Is there a messier development than the unfinished portion of Pacific Park?
OK, maybe the leaning tower of FiDi, the stalled Fortis skyscraper tilting north by 3 inches. But no one can blame a mistake like that for Pacific Park’s problems.
Some 22 years after Forest City Ratner announced plans for Atlantic Yards, as it was called then, two decks that were supposed to go over the train tracks still don’t exist.
Nor do (obviously) the six towers and 3,200 apartments planned above them.
Given the state government’s involvement in this, New Yorkers are owed a better explanation than “We’re frustrated too,” which was essentially what the Hochul administration said.
State officials are tight-lipped because:
- It’s a bad look to go easy on developers, as Gov. Kathy Hochul is doing
- When litigation is likely, lawyers tell their clients to say nothing
- No one wants to scare away the developers (Cirrus Real Estate and LCOR) who might actually finish Pacific Park.
The latest snafu stems from a settlement between community group Brooklyn Speaks and the state in 2014, when Greenland USA bought 70 percent of the project from Ratner. The Cuomo administration agreed to fine the developer if it failed to build 876 affordable apartments by the end of last month.
At $2,000 per unit, per month, that’s $21 million annually. But the deadline came and went with no penalties for Greenland.
At the risk of oversimplifying things, this looks like an example of how a promise means little if the economics don’t work. To wit: putting money-losing rentals over active train yards.
Building affordable housing without subsidy in New York City is challenging enough on flat ground. Building it over an active rail yard makes it that much harder.
Affordability was needed to get political support for Atlantic Yards, yet it is making it incredibly hard to build. For the same reason, 10 years after Bill de Blasio and Queens activists imagined 6,000 affordable rentals over Sunnyside Yard, not a single unit has been built.
One exception: Related Companies managed to include affordable units at Hudson Yards.
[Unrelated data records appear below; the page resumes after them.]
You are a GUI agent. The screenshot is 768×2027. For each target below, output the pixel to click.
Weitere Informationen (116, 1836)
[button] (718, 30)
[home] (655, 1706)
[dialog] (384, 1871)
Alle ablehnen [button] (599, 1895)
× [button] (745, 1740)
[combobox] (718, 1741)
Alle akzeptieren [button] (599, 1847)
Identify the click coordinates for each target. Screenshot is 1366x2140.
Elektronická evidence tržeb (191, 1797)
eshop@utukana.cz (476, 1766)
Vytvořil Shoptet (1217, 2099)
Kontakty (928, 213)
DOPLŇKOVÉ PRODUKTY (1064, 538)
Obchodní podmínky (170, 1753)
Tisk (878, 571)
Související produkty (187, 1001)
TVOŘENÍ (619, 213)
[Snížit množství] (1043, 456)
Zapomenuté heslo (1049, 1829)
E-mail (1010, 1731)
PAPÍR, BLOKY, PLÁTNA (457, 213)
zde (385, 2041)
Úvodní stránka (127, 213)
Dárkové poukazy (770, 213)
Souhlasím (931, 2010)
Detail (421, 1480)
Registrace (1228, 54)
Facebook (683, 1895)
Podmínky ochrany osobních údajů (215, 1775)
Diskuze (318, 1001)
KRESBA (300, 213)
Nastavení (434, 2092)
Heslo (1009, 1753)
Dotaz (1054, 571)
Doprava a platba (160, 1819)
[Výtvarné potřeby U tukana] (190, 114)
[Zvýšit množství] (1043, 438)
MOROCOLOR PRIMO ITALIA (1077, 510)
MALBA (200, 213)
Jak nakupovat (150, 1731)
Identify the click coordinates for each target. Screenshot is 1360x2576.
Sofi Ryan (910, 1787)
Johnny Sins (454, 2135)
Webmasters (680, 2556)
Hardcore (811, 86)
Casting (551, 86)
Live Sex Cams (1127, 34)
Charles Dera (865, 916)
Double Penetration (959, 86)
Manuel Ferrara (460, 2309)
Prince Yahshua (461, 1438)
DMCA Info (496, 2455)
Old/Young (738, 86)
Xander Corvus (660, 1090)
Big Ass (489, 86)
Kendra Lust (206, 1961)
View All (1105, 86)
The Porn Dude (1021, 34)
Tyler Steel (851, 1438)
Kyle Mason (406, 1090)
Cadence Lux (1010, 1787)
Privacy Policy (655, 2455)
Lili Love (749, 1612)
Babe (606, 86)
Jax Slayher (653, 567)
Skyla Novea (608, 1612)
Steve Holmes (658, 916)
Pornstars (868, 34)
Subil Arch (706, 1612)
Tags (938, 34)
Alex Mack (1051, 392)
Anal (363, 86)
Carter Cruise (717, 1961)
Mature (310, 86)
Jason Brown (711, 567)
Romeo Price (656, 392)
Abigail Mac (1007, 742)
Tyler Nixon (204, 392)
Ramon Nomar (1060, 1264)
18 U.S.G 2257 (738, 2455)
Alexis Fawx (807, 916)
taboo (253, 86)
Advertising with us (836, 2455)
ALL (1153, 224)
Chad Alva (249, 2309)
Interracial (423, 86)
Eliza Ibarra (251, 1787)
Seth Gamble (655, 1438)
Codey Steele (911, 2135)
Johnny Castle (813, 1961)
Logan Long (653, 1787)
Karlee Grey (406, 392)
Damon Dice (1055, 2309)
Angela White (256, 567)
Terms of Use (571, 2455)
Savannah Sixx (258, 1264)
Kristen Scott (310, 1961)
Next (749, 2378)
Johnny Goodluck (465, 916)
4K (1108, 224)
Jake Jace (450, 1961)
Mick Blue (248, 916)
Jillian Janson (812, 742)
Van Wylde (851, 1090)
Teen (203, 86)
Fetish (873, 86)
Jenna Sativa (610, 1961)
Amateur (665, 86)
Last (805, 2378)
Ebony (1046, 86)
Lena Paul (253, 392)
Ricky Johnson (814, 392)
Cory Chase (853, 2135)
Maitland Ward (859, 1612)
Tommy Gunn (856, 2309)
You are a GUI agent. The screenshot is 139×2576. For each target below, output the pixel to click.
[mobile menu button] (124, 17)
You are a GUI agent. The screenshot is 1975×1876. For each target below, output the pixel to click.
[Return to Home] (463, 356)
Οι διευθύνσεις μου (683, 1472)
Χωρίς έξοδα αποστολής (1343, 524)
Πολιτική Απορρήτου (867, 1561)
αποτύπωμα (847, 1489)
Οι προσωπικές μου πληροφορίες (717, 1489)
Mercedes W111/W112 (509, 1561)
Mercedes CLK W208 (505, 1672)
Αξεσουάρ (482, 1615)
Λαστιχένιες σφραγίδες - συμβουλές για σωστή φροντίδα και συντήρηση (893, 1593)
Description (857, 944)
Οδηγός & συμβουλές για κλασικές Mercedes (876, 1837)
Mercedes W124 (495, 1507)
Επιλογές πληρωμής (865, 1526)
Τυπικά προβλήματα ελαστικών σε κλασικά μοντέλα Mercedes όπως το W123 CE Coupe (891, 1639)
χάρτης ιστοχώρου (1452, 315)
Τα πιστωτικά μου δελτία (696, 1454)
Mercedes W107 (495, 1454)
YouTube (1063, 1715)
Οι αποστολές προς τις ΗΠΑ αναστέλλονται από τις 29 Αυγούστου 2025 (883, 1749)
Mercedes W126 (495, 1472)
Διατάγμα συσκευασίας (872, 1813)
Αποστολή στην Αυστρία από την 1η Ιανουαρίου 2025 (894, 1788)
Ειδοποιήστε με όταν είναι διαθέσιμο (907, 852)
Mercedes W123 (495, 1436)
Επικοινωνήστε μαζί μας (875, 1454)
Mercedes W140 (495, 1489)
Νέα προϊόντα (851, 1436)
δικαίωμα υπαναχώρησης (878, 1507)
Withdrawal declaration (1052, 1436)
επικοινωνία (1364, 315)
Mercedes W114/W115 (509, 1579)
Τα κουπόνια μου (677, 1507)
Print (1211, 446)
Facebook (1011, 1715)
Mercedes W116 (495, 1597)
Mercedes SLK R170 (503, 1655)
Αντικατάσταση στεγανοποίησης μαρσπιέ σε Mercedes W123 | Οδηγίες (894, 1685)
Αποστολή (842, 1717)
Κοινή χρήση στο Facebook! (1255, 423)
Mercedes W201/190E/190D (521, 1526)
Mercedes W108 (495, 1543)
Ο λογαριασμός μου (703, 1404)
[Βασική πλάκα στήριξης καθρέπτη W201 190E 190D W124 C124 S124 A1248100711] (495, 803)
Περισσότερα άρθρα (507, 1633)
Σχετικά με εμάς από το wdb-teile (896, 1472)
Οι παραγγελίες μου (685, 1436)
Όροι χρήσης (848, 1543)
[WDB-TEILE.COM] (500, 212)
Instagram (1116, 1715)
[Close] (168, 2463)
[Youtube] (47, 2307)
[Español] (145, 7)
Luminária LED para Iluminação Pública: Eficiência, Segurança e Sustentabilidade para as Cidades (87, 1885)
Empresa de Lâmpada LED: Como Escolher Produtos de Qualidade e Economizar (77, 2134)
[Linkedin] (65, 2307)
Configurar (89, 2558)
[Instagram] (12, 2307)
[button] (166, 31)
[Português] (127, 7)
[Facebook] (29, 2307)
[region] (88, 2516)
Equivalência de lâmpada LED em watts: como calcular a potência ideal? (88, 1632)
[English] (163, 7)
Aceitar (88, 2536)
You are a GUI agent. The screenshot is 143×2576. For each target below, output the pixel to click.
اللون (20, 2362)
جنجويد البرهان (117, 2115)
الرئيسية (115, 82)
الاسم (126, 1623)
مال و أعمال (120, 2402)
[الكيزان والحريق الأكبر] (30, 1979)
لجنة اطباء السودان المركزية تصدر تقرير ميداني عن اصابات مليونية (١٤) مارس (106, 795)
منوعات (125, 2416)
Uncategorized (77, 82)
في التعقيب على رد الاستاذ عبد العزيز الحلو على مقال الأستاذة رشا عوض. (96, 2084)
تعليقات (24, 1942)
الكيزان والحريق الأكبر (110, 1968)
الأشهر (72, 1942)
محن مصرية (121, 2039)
But instead of praising it, critics called the massive development a “playground for the rich” built with billions in tax breaks.
Would they prefer an open pit? That’s what we have in Brooklyn and Queens.
Affordable housing is desperately needed, but projects cannot be built on ideals. The numbers have to work. Yet for some reason, when it comes to expansive rail yards, politicians and activists demand a playground for the poor.
Perhaps that’s why Related, after mulling a takeover of Pacific Park, decided not to step on that third rail.